LA PRE-AGONIE DE LA RUSSIE

par Alexandre Soljénitsyne

Le Monde, mercredi 27 novembre 1996

QUELLE vision de la Russie a-t-on, actuellement, depuis l'Europe? Le plus souvent, l'attention aiguë des observateurs occidentaux reste fixée non pas sur les traits essentiels qui caractérisent l'état général du pays et les processus qui s'y déroulent, mais sur les événements de l'actualité immédiate: tantôt les élections à la Douma, tantôt la présidentielle, tantôt des remaniements au sommet - le renvoi de Lébed -, tantôt l'opération à coeur ouvert du président. Et c'est ainsi qu'on perd la faculté de voir large et profond, de comprendre ce qui s'est passé en Russie et ce qui s'y passe. Autant que je puisse en juger, une opinion bien assise est répandue en Occident: au cours des dernières années, il se serait instauré en Russie, malgré une dangereuse faiblesse de l'Etat, une démocratie indéniable, et dans le domaine économique d'excellentes réformes auraient été réalisées en direction du marché libre, auquel la voie serait désormais ouverte. Cependant, l'une et l'autre idée sont fausses. Ce qu'on appelle la

démocratie russe d'aujourd'hui sert de masque à une tout autre forme de gouvernement. Si l'on se réfère à la glasnost, c'est-à-dire à la liberté pour la presse d'exprimer son avis - liberté, elle aussi, en grande partie illusoire dans la Russie actuelle, car les journaux sont confinés par ceux qui les financent derrière un mur de sévères tabous portant sur les questions essentielles de notre vie et, dans les régions, ils sont souvent soumis à une pression directe des autorités locales - je rappellerai quelle n'est pas la démocratie elle-même, mais seulement son instrument.
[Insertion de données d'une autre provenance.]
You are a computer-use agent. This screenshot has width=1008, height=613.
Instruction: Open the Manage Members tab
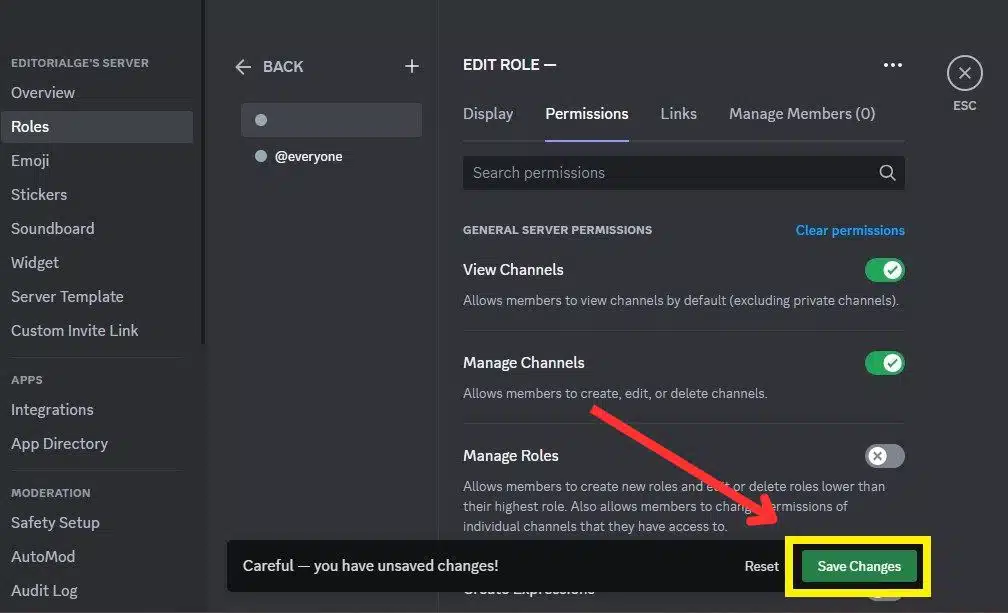(x=801, y=113)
La démocratie est, dans le sens indiscutable du mot, le pouvoir du peuple, c'est-à-dire un régime dans lequel le peuple règle effectivement le cours de sa vie quotidienne et peut infléchir sa destinée historique. Eh bien, rien de semblable n'existe actuellement en Russie. En août 1991, les soviets des députés du peuple, qui n'avaient certes qu'un rôle décoratif sous l'ancien pouvoir communiste, ont été supprimés dans tout le pays. Plus de

cinq ans se sont écoulés depuis: la résistance conjointe de l'appareil présidentiel, du gouvernement, de la Douma d'Etat, des leaders des partis politiques et de la plupart des gouverneurs de provinces a empêché jusqu'ici la création d'organismes d'autogestion locale, en commençant par bloquer toute possibilité de lui constituer une base financière. Au niveau inférieur - dans les petites agglomérations, les cantons et les districts - les organismes d'autogestion sont totalement absents, tout est décidé par l'administrateur du district, qui appartient à l'axe vertical du pouvoir. Au niveau des régions, il y a bien des assemblées législatives régionales, mais elles sont entièrement aux ordres des gouverneurs, ne serait-ce que parce que c'est le pouvoir exécutif des provinces qui les rétribue. Et il n'existe pas de voies légales qui puissent permettre au peuple d'accéder à l'autogestion locale: il devra la conquérir de haute lutte.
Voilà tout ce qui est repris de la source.